A story branch pointed at an entity that had never been authored

4 min read
scenario-design
game-systems
architecture
playtesting

Midnight Cargo has a branching decision in Act 2. The player can help a desperate mother, negotiate a compromise, or refuse entirely. Two of those branches lead to a cure path in Act 4 where the player needs to find a reclusive herbalist named Hildegard Farrow.

Hildegard did not exist anywhere in the game.

Where the Gap Was

The scenario had six acts with authored objectives, NPCs, and scene direction. Act 2 had the branching decision. Act 4 had an objective requiring interaction with a healer. But between Act 2 and Act 4, nothing connected the choice to the healer. No system registered the NPC. No system made her available as an entity the game could track.

If the player chose the cure path, the narrative system would need to introduce someone who existed only as an idea in the scenario outline. It would invent a name, a description, a role, a location. Then the progression system would need to detect that the player had interacted with this invented character and advance the objective.

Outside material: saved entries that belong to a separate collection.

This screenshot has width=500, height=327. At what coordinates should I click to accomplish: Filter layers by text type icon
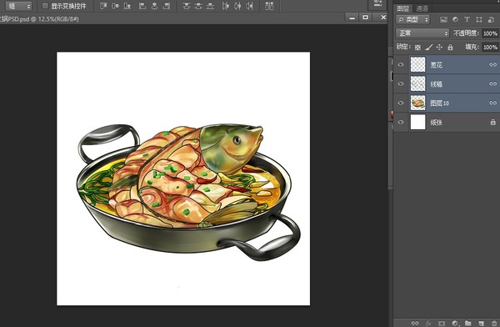point(467,19)
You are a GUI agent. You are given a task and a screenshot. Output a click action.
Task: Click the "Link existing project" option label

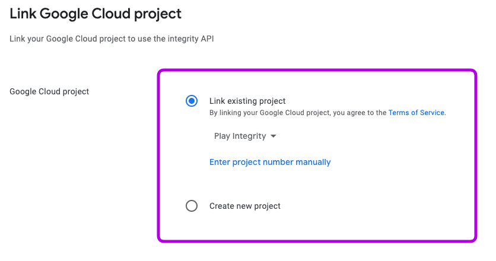[x=247, y=101]
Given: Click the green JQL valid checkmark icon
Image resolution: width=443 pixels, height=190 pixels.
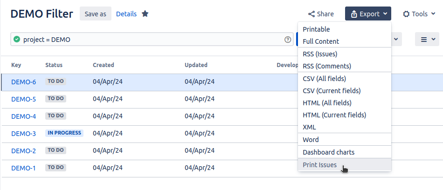Looking at the screenshot, I should pyautogui.click(x=17, y=40).
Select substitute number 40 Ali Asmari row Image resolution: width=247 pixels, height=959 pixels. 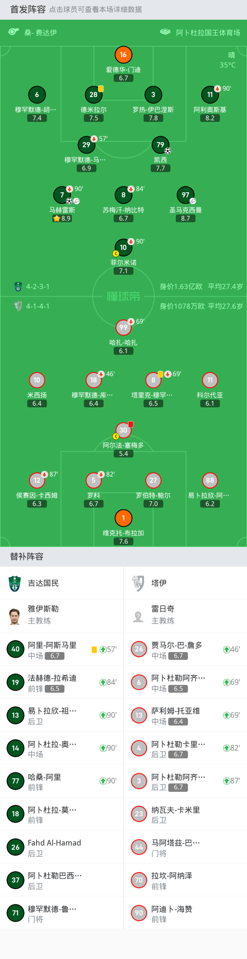point(62,650)

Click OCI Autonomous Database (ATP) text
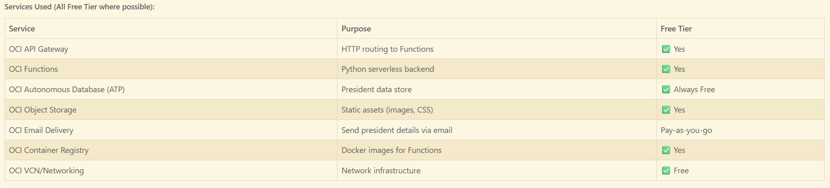pos(67,89)
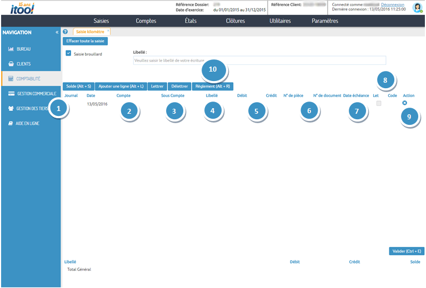This screenshot has width=426, height=288.
Task: Click the Gestion Commerciale card icon
Action: click(11, 93)
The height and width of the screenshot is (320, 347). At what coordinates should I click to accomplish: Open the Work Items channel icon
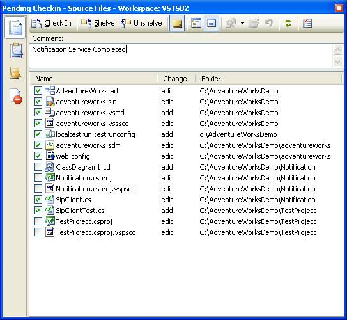[x=16, y=51]
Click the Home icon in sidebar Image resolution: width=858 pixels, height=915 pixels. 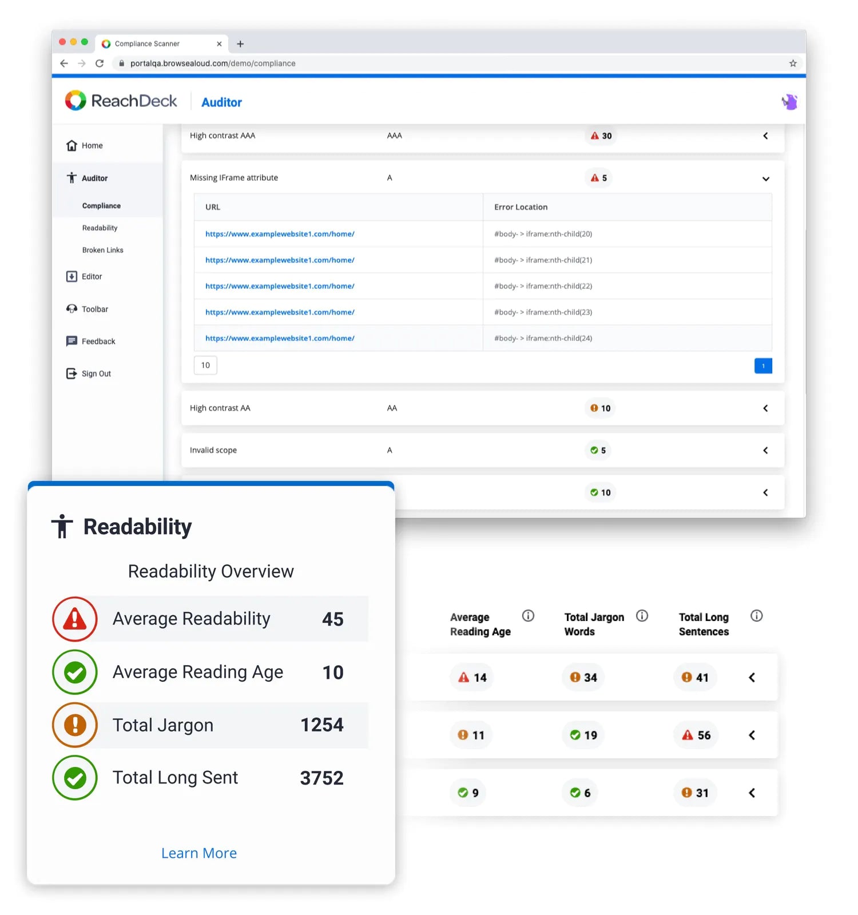click(x=72, y=146)
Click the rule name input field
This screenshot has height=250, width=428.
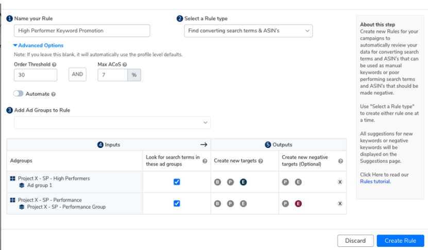tap(82, 31)
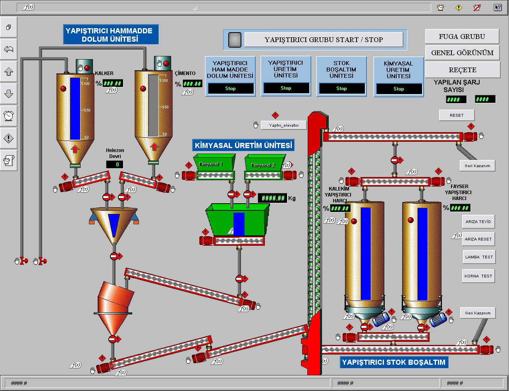Viewport: 509px width, 391px height.
Task: Click the Helezon Devri value field
Action: (x=115, y=164)
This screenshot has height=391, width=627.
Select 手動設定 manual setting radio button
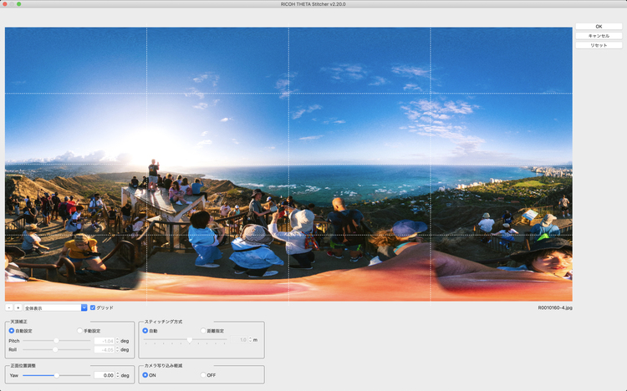click(80, 331)
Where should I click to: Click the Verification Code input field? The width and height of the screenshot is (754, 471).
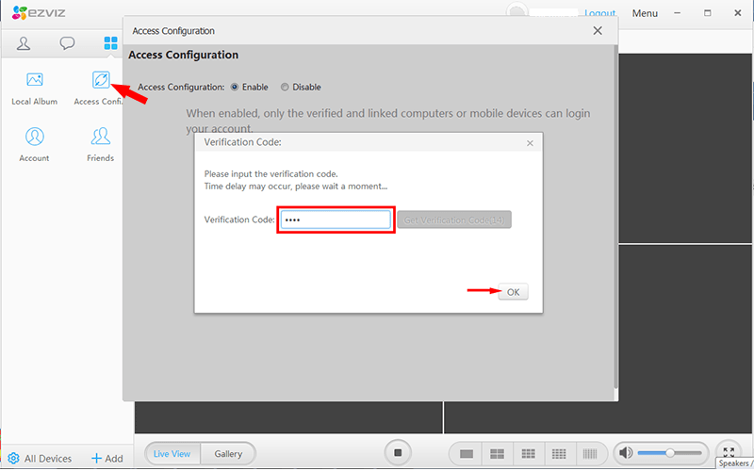click(x=336, y=219)
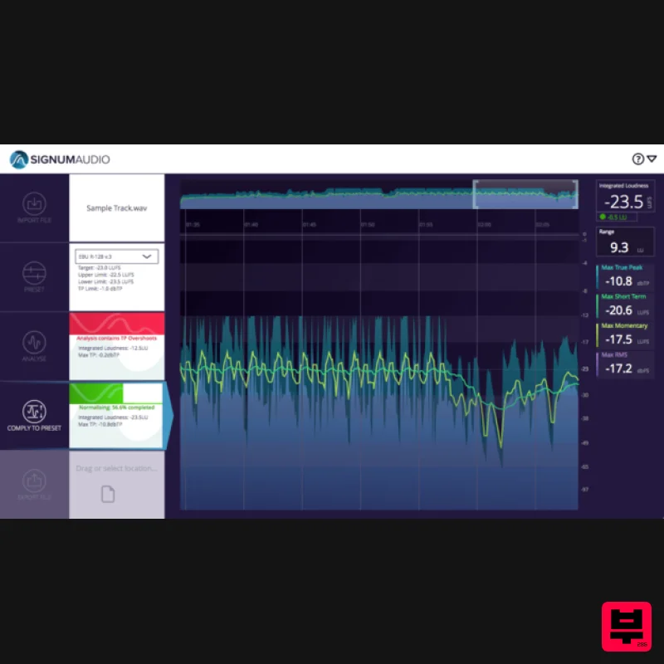The image size is (664, 664).
Task: Expand the arrow menu beside the help icon
Action: coord(651,159)
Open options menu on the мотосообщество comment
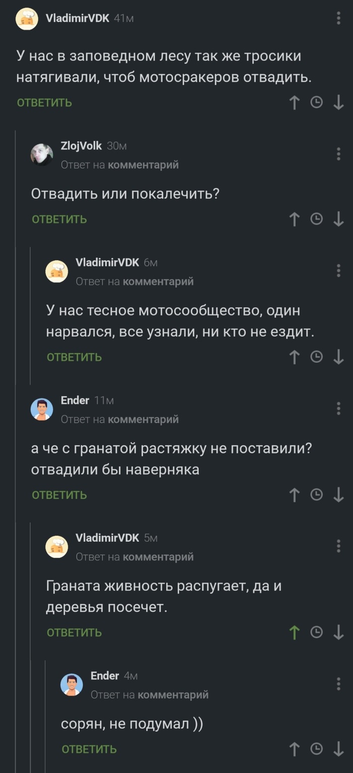The image size is (353, 773). [338, 270]
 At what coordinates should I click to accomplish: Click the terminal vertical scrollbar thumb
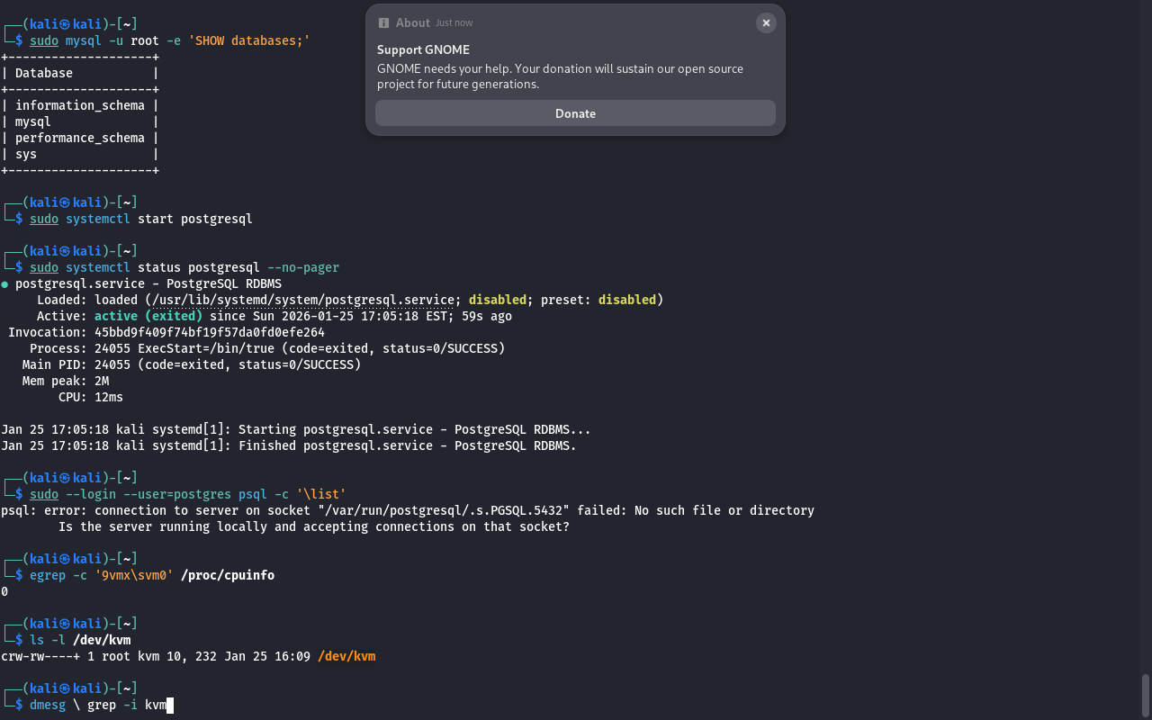(1146, 694)
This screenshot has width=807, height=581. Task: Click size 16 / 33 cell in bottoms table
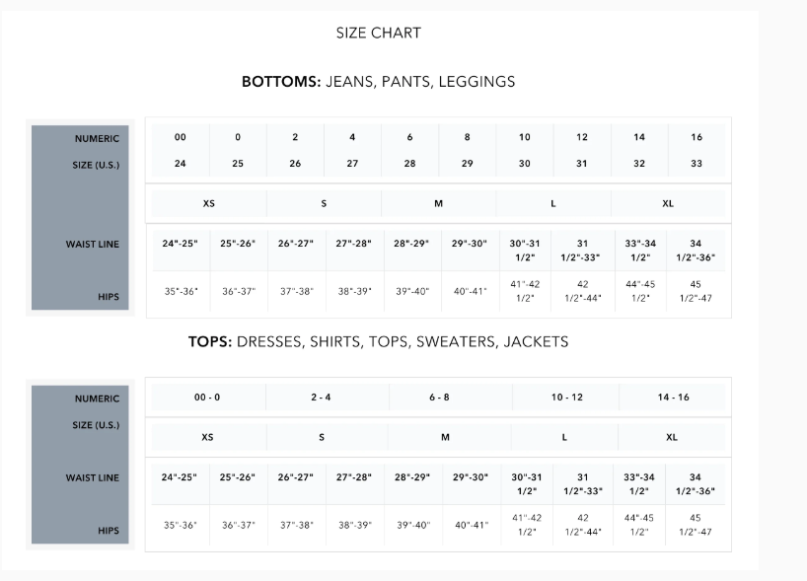(697, 150)

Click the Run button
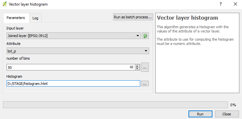coord(200,114)
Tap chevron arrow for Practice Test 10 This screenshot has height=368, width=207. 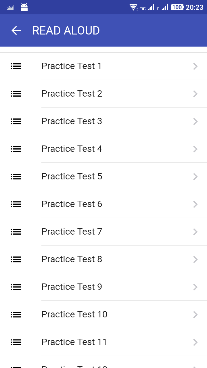tap(195, 315)
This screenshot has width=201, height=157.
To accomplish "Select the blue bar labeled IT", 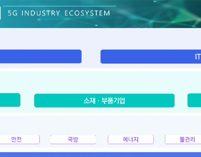I will pos(151,57).
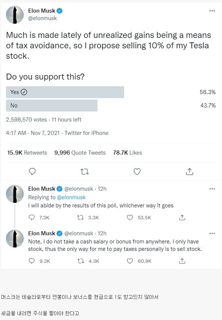Retweet the main poll tweet
This screenshot has width=222, height=320.
click(x=85, y=172)
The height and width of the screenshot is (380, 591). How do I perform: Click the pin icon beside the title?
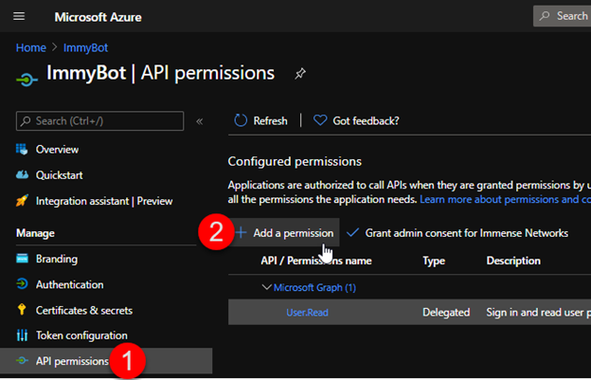(x=300, y=73)
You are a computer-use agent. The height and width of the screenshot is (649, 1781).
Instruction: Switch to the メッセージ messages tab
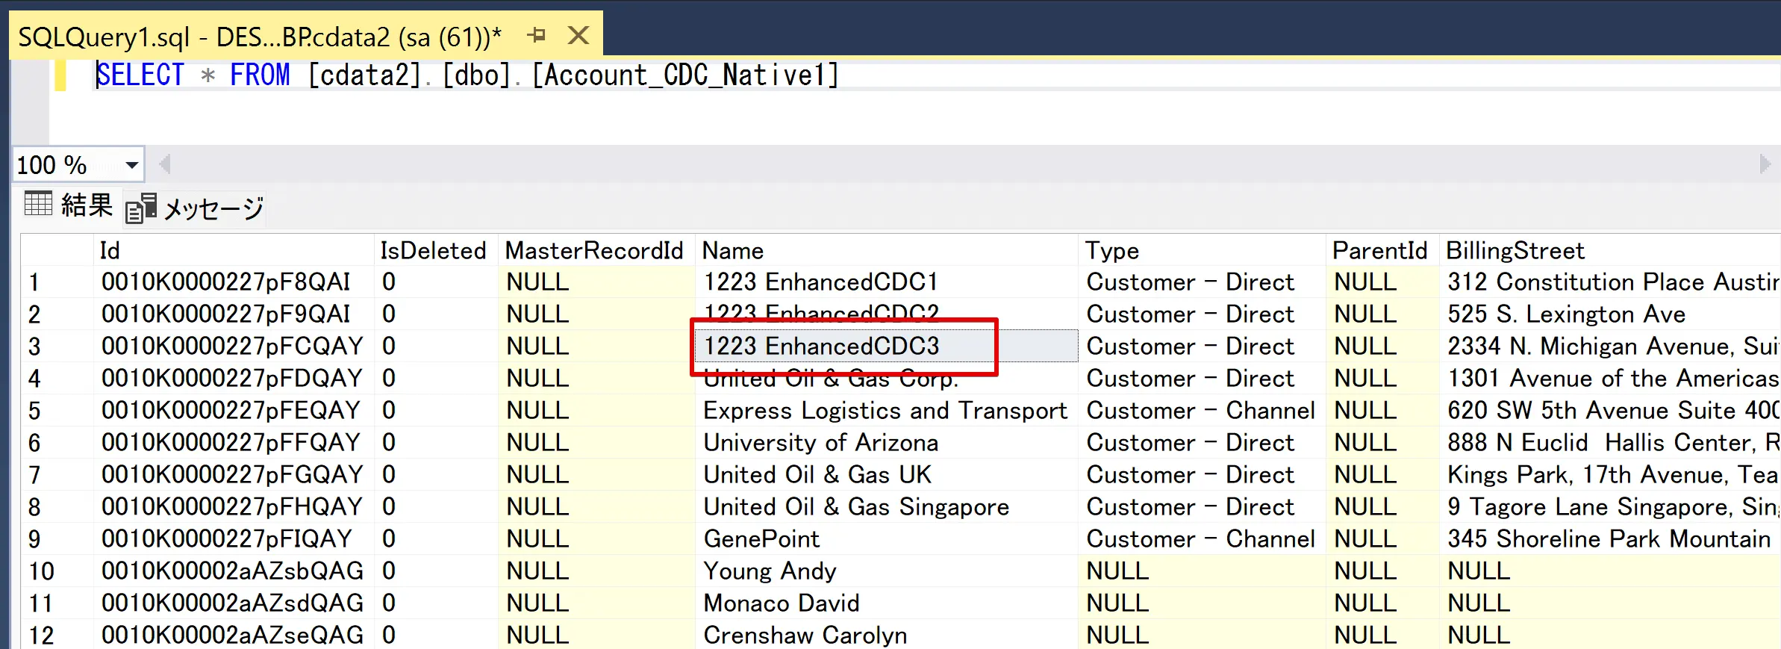213,208
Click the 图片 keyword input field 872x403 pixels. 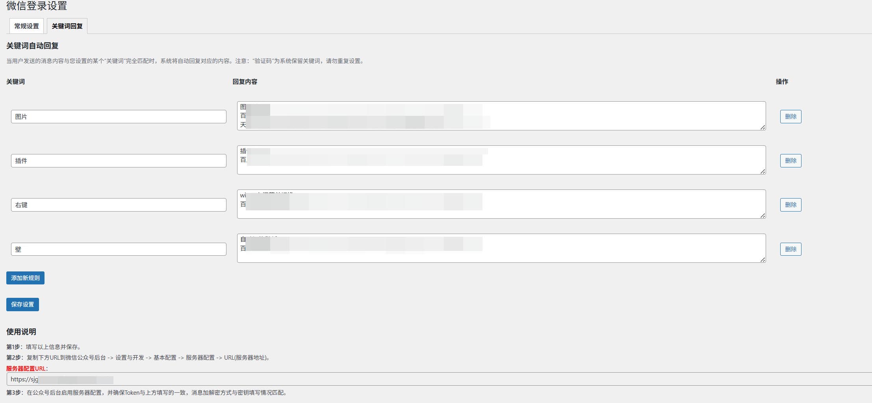pyautogui.click(x=119, y=117)
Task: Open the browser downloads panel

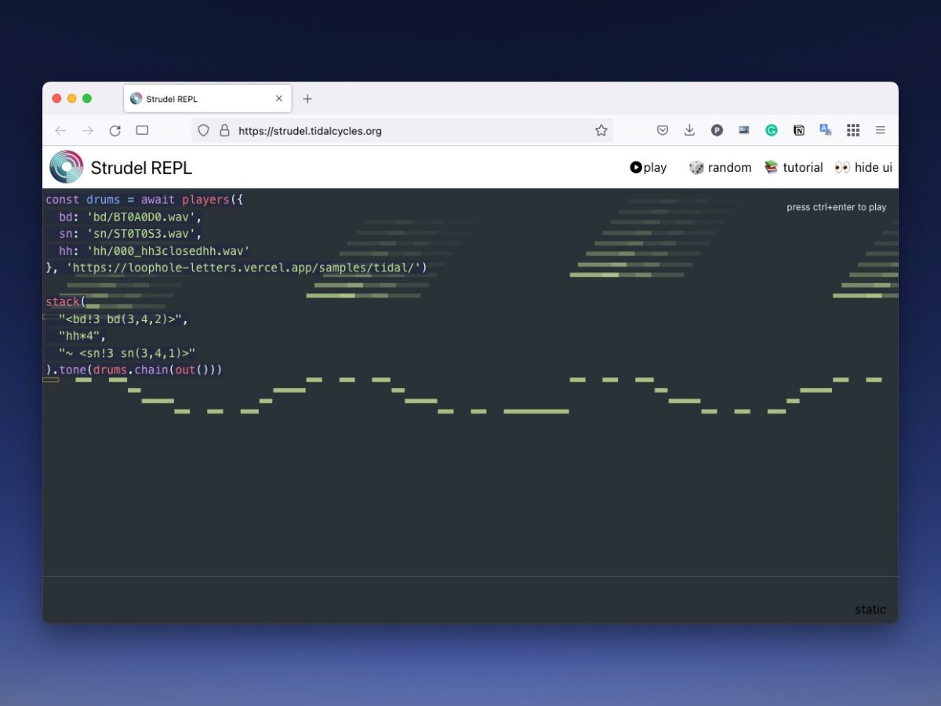Action: [689, 131]
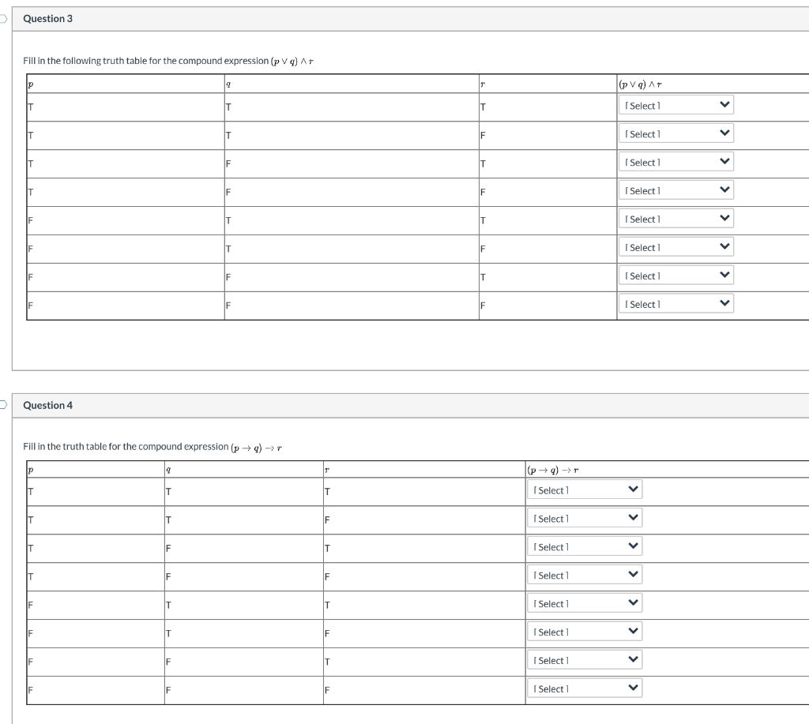
Task: Open Question 3 select for row T F F
Action: pos(676,190)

That is the same category of problem as letting the AI calculate damage. A progress-bearing entity invented in prose is a game-state decision dressed as narrative.

The Wrong Layer

My first instinct was to pre-populate the NPC in the active roster at campaign creation. But Hildegard should not exist in Act 1. She is not part of the dock scenario. She appears because of a decision the player has not made yet. Putting her in the roster at the start means she is visible to systems that should not know about her.

The right place was the branch itself. When the player chooses to help Mira, that choice should carry its consequences with it: NPCs to register, keywords to merge into future objectives, scene direction to inject. The branch is not just a flag. It is a package of downstream content that activates when the flag fires.

The Second Bug

Building the consequence system was straightforward. The harder problem was underneath it. Multiple systems in the engine need to agree on whether an NPC is present in a scene. The system that detected NPC appearances matched differently from the system that checked progression. One matched loosely. The other matched strictly. An NPC could register as present in one system and invisible in the other.

I fixed the first system. The second still used the old matching. The coupling did not leave. It moved. The same inconsistency appeared at three layers. Each fix pushed it down to the next system that still disagreed about how to identify an NPC. The bug was not deep. It was recursive. It stopped surfacing only when every system in the chain agreed on what counted as the same character.

What It Means for the Next Module

Every module with a foreseeable branch that leads to an objective needs authored entities on the path between them. If the trace from branch decision to objective completion passes through a node with no authored entity, the AI fills that gap. It invents a character who serves the plot. That character has no mechanical presence. The progression system cannot track what it does not know exists.

Midnight Cargo is one case. The working hypothesis is that tracing from branch to objective before authoring catches this class of problem. The next module tests whether that discipline generalizes or whether Midnight Cargo was specific. Either way, the branch consequence system is in place. Future branches carry their content with them.